A University of Texas at Arlington bioengineering professor is collaborating with a clinical translational intensivist at the University of Texas Southwestern Medical Center to determine when brain swelling in neonatal newborns is in danger of occurring.
Hanli Liu, a UT Arlington bioengineering professor, is working on a mathematical analysis that can help determine when a baby is at risk of hypoxic-ischemic encephalopathy (HIE), which is damage that occurs when oxygen or blood flow to the brain is reduced or stopped at birth. HIE can cause cerebral palsy, intellectual disabilities, behavioral disorders, hearing impairments, visual disabilities, speech disorders, motor deficits, developmental disabilities and seizure disorders.
The National Institutes of Health funded the project with a $580,000 grant that flows through UT Southwestern. Dr. Lina Chalak, professor of pediatrics and psychiatry and interim chief of the Division of Neonatal-Perinatal Medicine at UT Southwestern, is principal investigator. Chalak is founder and medical director of the Fetal Neonatal Neurology Program at UT Southwestern.
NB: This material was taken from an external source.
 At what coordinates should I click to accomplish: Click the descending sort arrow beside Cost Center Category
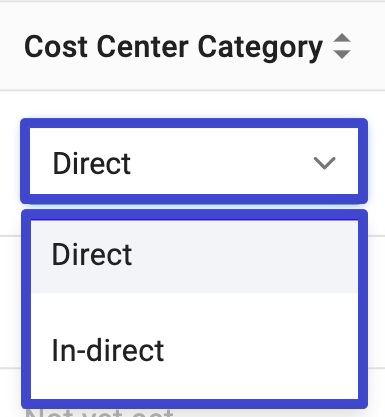[x=342, y=54]
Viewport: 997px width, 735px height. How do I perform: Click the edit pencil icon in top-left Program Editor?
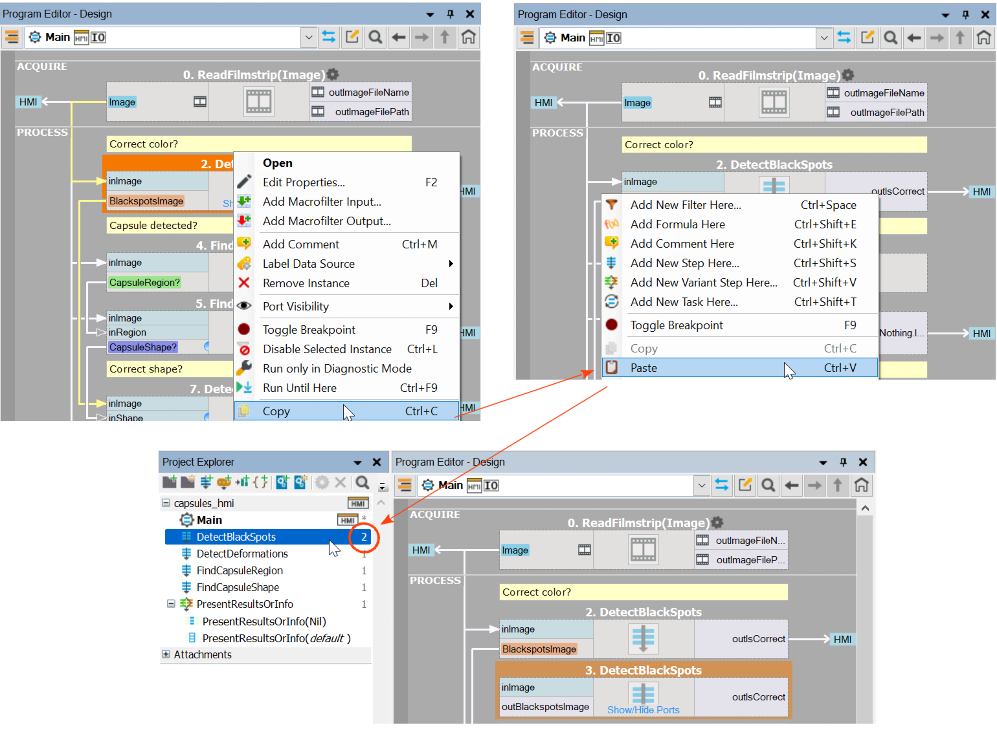pos(352,37)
“The brains of babies are very fragile and change dynamically at this time,” said Lui, who holds the College of Engineering Board of Advisors Endowed Professorship. “If doctors can protect the little brains of those babies who need treatment, they recover. If not treated on time, the babies can sustain permanent brain damage. However, we aren’t sure right now which babies can recover and which ones can’t. That’s what we’re after, acquiring that information that shows which babies are in trouble,” Liu said.
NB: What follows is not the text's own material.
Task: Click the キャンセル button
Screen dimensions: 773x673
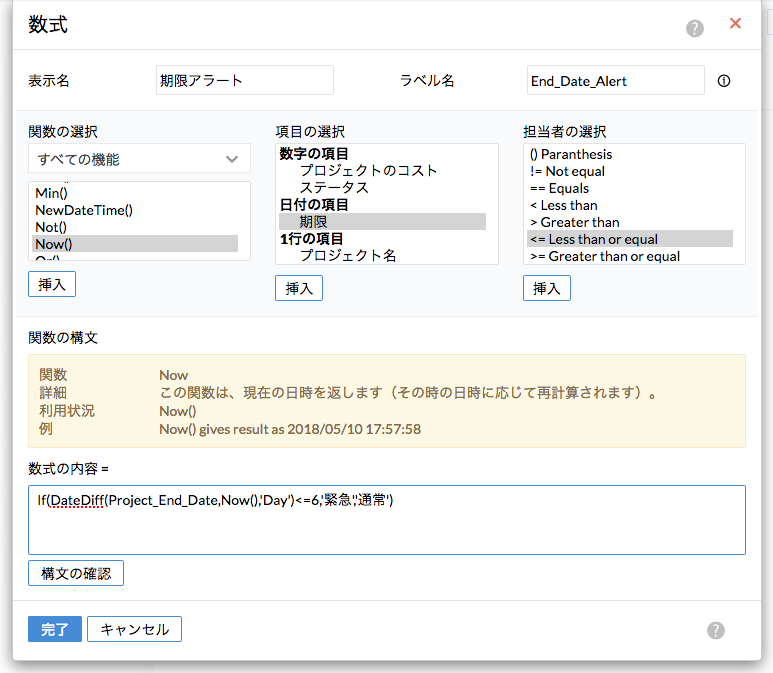Action: coord(134,629)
Liu described her research as a novel engineering approach, based on time-frequency analysis, to look at how neuronal activity interacts with oxygen molecules in the blood of the brain at various times. Any inactive interaction between them gives a forecast of brain malfunctions and potential damage.
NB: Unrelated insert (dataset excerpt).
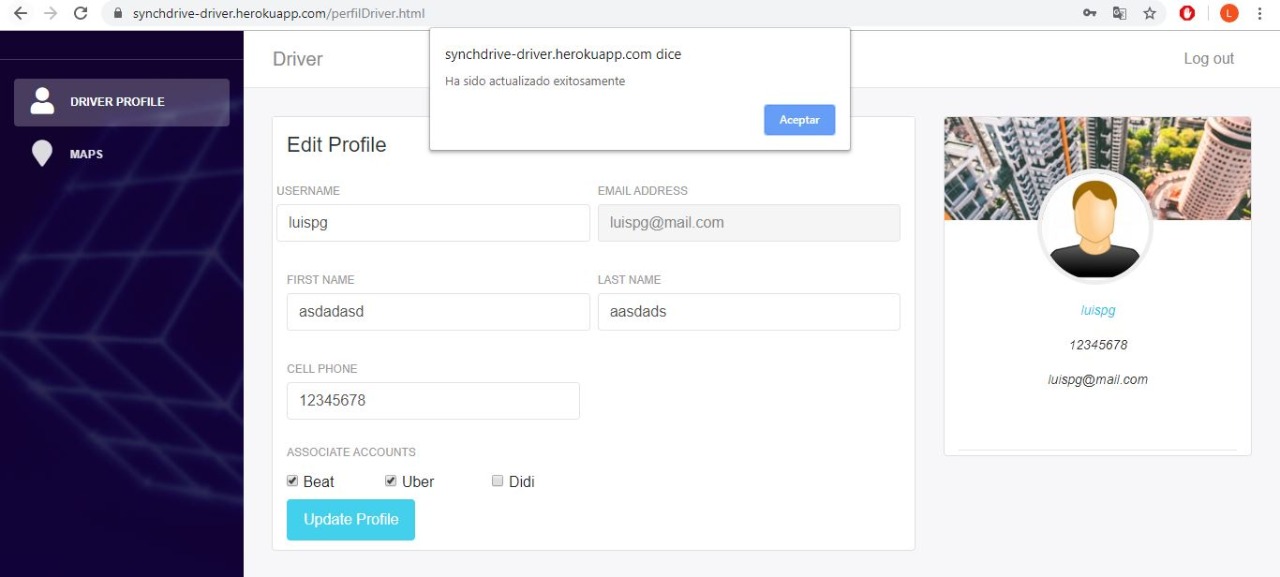
Task: Reload the page with the refresh icon
Action: 81,14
Treatment strategies depend on the severity of the condition, the timing of intervention and the individual situations of each baby, Chalak said.
Liu equated detecting HIE early to detecting COVID or cancer early. Early treatments lead to more effective outcomes.
“But if we wait until the early or mild stage progresses to a moderate or severe stage of HIE,” she said, “then it’s more problematic to reverse the damage to the brain, leaving life-long damage to those with delayed treatment.”
Liu has worked with Chalak, a physician-scientist whose research is focused on improving outcomes of the neonatal brain with HIE, on this project since 2017. This just-funded NIH grant is a competitive renewal of the one in 2017.
“We have had a very successful collaboration with excellent UTA bioengineering students working closely with my clinical team, leading to the success of another five-year NIH funding,” Chalak said.
Michael Cho, the Alfred R. Potvin and Janet H. Potvin Endowed Chair in Bioengineering, said Liu’s alliance with UT Southwestern and Chalak’s project shows a perfect example of how bioengineers help medical professionals develop improved medical devices or methodologies for prompt and efficient treatments.
“The project could save newborns’ lives,” Cho said, “and the heartache that such sickness brings the babies’ family members and friends.”